They cannot legally do this unless it's under the oversight of an administrator.  It is a serious offence to continue trading while insolvent unless it has been determined by a liquidator that this is the best option, an administrator is appointed, and it is agreed to by creditors. When an administrator is appointed, they pretty much oversee the running of the company and financial transactions must be approved by them - it's hard to see how that would even be workable given the amount of transactions a service like Bitcoinica has daily.  Bitcoinica LP also has a limited partner which may wish to dissolve the partnership, complicating things even more.

It is also not known who actually owns the Bitcoinica domain and IP.  If it is not Bitcoinica Consultancy Ltd, then they cannot use the domain or the IP without the permission of the owner.  

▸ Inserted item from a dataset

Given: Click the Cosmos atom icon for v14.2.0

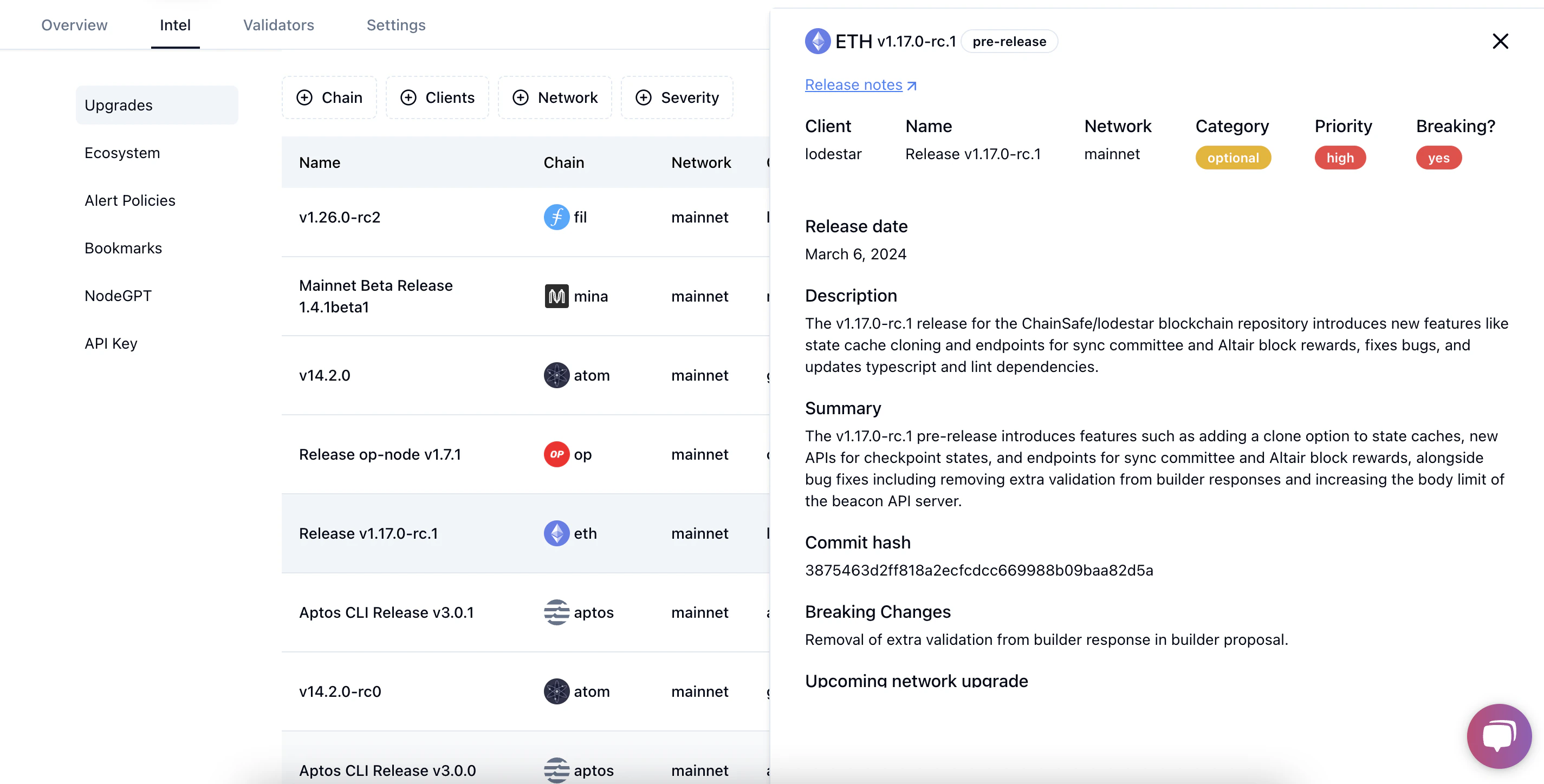Looking at the screenshot, I should [556, 376].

The LP makes this a bit more complicated.  If there was only Bitcoinica Consultancy Ltd involved then you'd look at trying to put together a rescue package in exchange for equity and trade out (a 30% shortfall isn't all that much) - there are investors who look for exactly these kinds of situations.  The problem is that Bitcoinica has already been "rescued" and we don't know what the terms of that rescue were or how much it would cost a new investor to buy out the limited partners and cover the shortfall.  An administrator or liquidator is bound to consider any such offers, so I guess one thing which users could do for their own benefit is use their networks to seek out investors who might be willing to rescue the company.

All I can say is that this is Bitcoin. I don't believe it until I see six confirmations.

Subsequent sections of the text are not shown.